A decisão, publicada na ADI 2.111, estabelece que as contribuições feitas antes de julho de 1994 ficam fora do cálculo dos benefícios para quem já participava do sistema previdenciário quando a lei de 1999 entrou em vigor. Com o fim do caso, juízes e tribunais devem aplicar o entendimento do STF nos processos pendentes.

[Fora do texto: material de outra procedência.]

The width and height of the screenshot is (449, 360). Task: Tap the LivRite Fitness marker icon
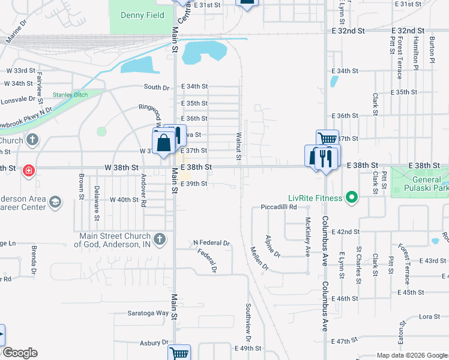point(353,197)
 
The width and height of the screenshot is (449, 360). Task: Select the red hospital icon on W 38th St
point(28,172)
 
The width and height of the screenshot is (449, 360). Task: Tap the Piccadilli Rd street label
point(274,207)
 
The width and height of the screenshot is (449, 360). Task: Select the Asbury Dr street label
point(154,343)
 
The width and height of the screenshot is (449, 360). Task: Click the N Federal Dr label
point(211,243)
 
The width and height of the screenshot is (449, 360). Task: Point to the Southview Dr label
point(247,319)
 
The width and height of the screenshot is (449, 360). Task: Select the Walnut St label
point(238,146)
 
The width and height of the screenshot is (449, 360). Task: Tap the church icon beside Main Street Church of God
point(160,240)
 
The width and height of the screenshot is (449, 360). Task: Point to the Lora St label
point(425,316)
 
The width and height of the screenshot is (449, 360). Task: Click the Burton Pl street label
point(432,49)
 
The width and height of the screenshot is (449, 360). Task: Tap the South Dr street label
point(157,87)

A Corte manteve, contudo, a proteção aos valores já pagos com base em decisões judiciais até 5 de abril de 2024. Os aposentados e pensionistas afetados por essa proteção não precisarão devolver os valores ao INSS. O STF também afastou a cobrança de honorários de sucumbência e custas judiciais nos processos em andamento.
A tese da revisão havia sido aprovada pelo STF em dezembro de 2022, permitindo ao segurado escolher a regra mais vantajosa. No entanto, em março de 2024, a maioria dos ministros mudou de posição, concluindo que a regra de transição era obrigatória. Em novembro de 2025, o Supremo cancelou formalmente a tese jurídica.